Les manifestants, réunis devant le siège de l'instance interprofessionnelle à l'appel du CAVB mais aussi du collectif des viticulteurs 33 et du collectif inter-appellations, ont envahi la salle de l'assemblée générale pour, selon M.
Techer, « donner des échos du monde réel » et empêcher le dépérissement des producteurs sous-représentés selon lui dans l'instance officielle.

Dans des échanges vifs mais sans débordement, les manifestants ont dénoncé l'opacité des comptes du CIVB et réclament des opérations de promotion pour favoriser les vins de milieu de gamme.

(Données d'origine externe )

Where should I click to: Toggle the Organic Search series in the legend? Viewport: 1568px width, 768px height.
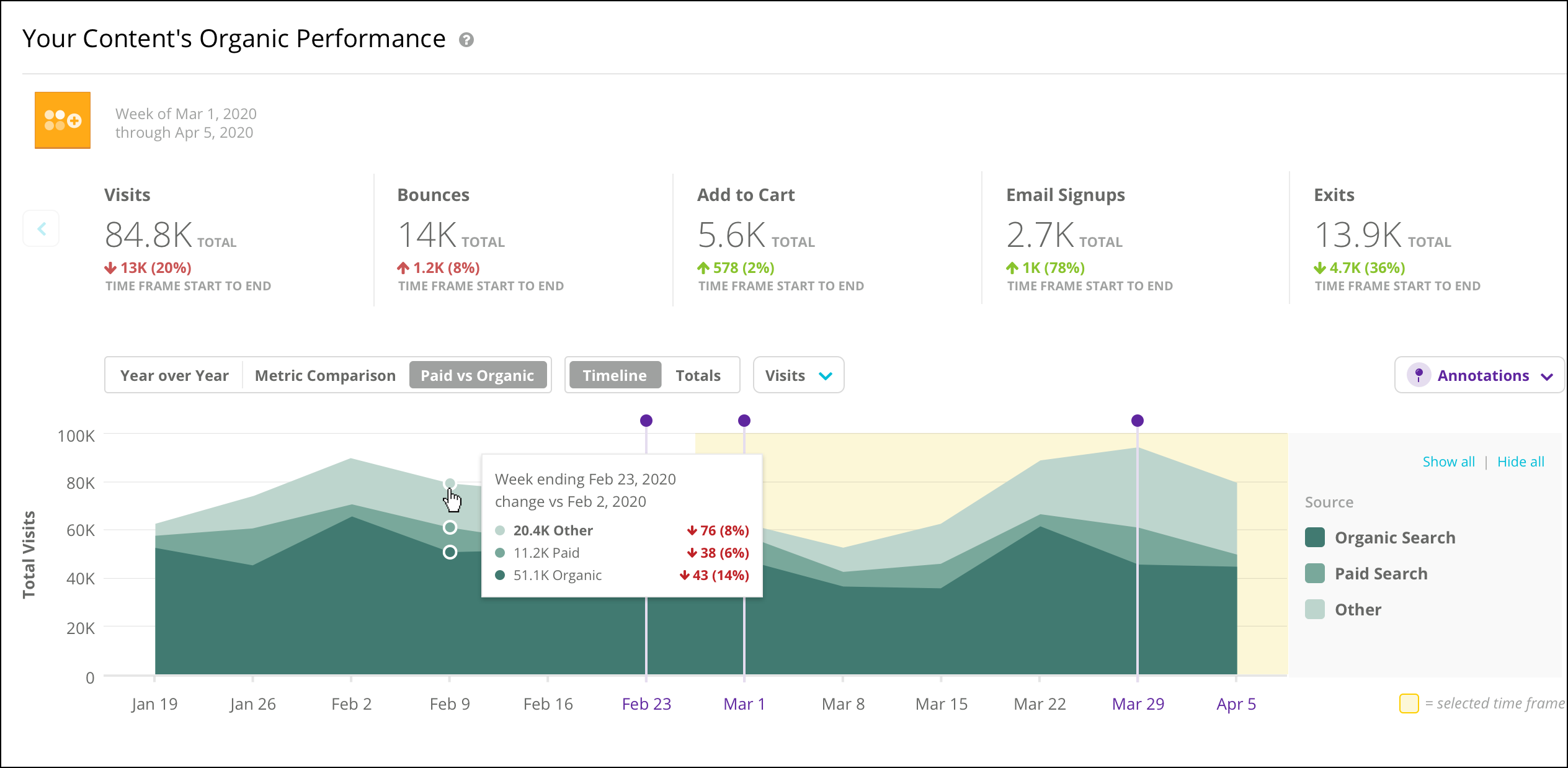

Les manifestants ont également demandé une diminution des cotisations de la petite viticulture alors que celles-ci ont connu un redressement en 2010 et que les viticulteurs cotisent pour 75% des ressources du CIVB, selon M. Techer.

« Le niveau de cotisation, c'est l'équivalent de 5 centimes par litre de vin commercialisé », précise M. Haushalter. « Sur une bouteille à 1.200 euros, ça ne fait pas grand chose mais pour un tonneau à 800 euros, ça fait beaucoup », s'est insurgée une viticultrice.

Eugène Julien, contrôleur général d'Etat, estime que face à des difficultés économiques graves, la diminution des cotisations n'est pas à exclure, annonçant par ailleurs un effort pour offrir une meilleure communication sur les comptes.